La dirigenza dell´Anas gli risponde piccata che il quadro tratteggiato da Della seta è falso. L'Anas si vanta di aver aperto al traffico 952 chilometri di nuove strade o di tratti ammodernati; di aver realizzato investimenti pari a 18,2 miliardi di euro di appalti affidati e 17,4 miliardi di euro di lavori aggiudicati a gara; insomma di aver aperto cantieri, tuttora in attività, per un controvalore di circa 12 miliardi di euro.
Guardacaso 12 miliardi è esattamente la cifra che manca per continuare i lavori. Il ministro Di Pietro ha fatto i conti, ha incontrato i dirigenti di Anas e Fs. «Mancano 2 miliardi e 100 per l'Alta velocità - ha fatto il dettaglio sui lavori della rete ferroviaria-, 3 miliardi per la rete convenzionale, 900 milioni di euro per i contratti di programma e 618 milioni per gli interessi Ispa. In totale 6 miliardi e 619 milioni di euro per fronteggiare solo la cassa - ha aggiunto il ministro - ai quali si aggiungono i cinque miliardi necessari ad Anas, dei quali circa due sono indispensabili immediatamente».

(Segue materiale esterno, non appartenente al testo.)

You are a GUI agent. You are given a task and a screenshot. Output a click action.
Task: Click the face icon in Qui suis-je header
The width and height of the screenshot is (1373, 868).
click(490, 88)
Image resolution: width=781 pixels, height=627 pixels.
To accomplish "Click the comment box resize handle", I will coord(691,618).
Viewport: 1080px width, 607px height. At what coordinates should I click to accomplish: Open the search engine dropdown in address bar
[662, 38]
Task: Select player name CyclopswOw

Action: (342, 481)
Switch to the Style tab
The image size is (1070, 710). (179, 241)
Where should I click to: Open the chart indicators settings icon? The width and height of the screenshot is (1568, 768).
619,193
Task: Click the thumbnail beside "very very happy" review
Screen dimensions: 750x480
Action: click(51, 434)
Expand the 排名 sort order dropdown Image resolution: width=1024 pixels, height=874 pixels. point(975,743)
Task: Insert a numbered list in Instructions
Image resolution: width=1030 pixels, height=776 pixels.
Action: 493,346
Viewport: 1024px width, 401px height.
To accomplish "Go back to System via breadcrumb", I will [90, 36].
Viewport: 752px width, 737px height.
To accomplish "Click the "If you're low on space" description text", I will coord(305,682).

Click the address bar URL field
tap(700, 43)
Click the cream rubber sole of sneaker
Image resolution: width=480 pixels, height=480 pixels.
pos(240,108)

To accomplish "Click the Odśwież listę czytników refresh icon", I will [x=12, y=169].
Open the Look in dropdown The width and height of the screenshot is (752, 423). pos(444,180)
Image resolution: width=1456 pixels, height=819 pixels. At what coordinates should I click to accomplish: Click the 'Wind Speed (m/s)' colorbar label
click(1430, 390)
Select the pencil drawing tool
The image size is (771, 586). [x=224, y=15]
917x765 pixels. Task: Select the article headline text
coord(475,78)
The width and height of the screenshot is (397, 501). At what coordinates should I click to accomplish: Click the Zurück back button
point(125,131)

Il ministro annuncia che «martedì e mercoledì prossimo illustrerà alle commissioni parlamentari qual è lo stato della situazione dei cantieri e il livello delle priorità con le risorse a disposizione». E le priorità dovranno tener conto - ha precisato -«non del caso o dei favori da fare al potente di turno». E a chi chiede al ministro in conferenza stampa se avesse fatto presente al ministro dell'Economia queste necessità Di Pietro ha risposto: «Dal primo giorno in cui ho assunto questo incarico ho detto al ministro Padoa-Schioppa lo stato di grave situazione delle Ferrovie e dell'Anas, lui se ne sta occupando e può reperirle attraverso strumenti e manovre finanziarie. Lo lascerei lavorare con serenità». Ma i sindacati non sono molto se.«Ogni giorno c'è un annuncio, un allarme riferito a scuola, sanità, contratti pubblici e pensioni - dice il segretario della Cgil, Guglielmo Epifani - oggi è la volta del blocco degli investimenti Anas. Mi sembra una situazione un pò paradossale perché si trasmette al Paese un messaggio forte di precarietà e di allarme». I vertici Cgil Cisl e Uil pretendono perciò di essere convocati dal governo già entro la fine del mese.